* INFORMATION *
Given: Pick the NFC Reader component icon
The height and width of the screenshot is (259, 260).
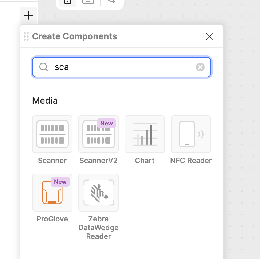Looking at the screenshot, I should pyautogui.click(x=191, y=134).

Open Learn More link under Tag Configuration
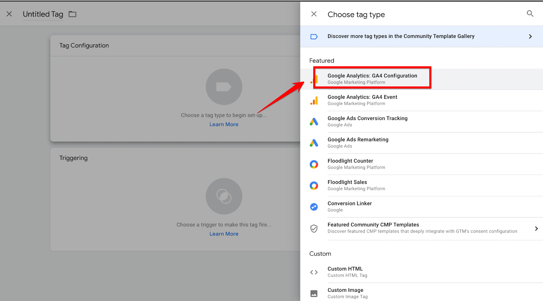tap(224, 124)
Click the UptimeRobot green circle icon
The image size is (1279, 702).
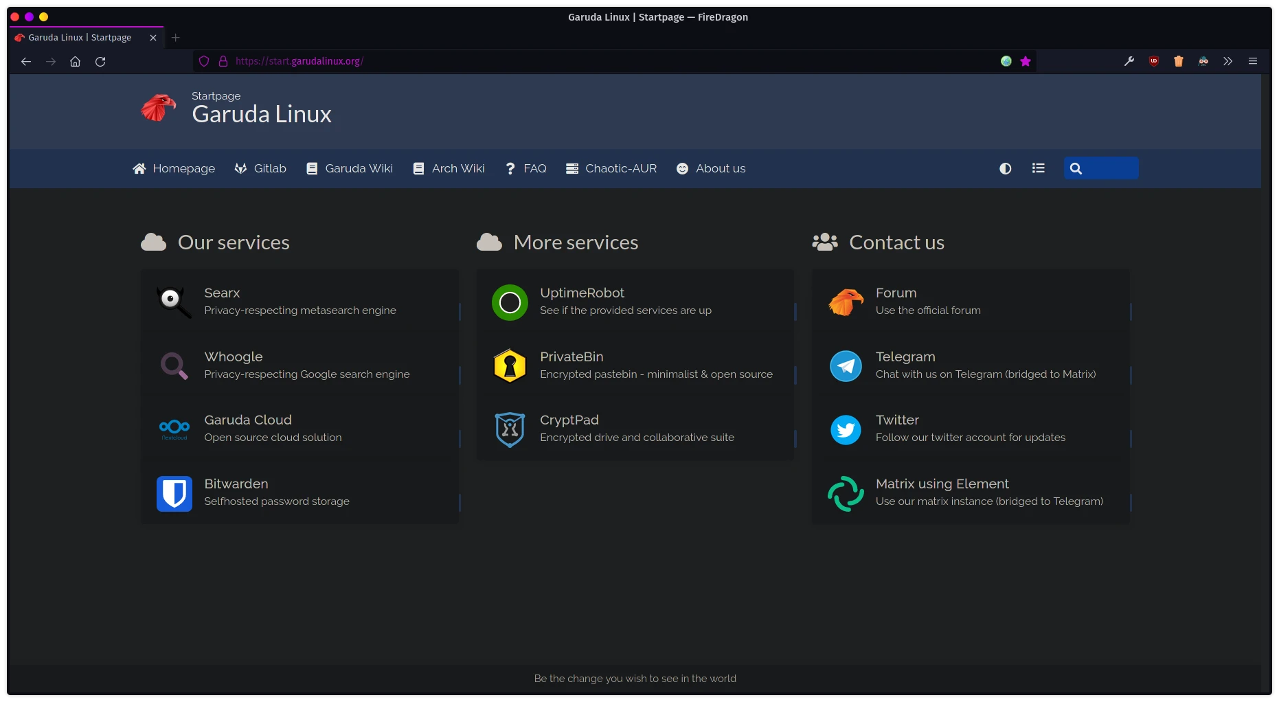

* PROBLEM STATEMENT *
Write out the lines of the listing from the one that holds "Open Learn More link under Tag Configuration" to the very last line, both included, exactly as they appear and without any pictures.

* EXPECTED ANSWER *
Open Learn More link under Tag Configuration
tap(224, 124)
Click the UptimeRobot green circle icon
The image size is (1279, 702).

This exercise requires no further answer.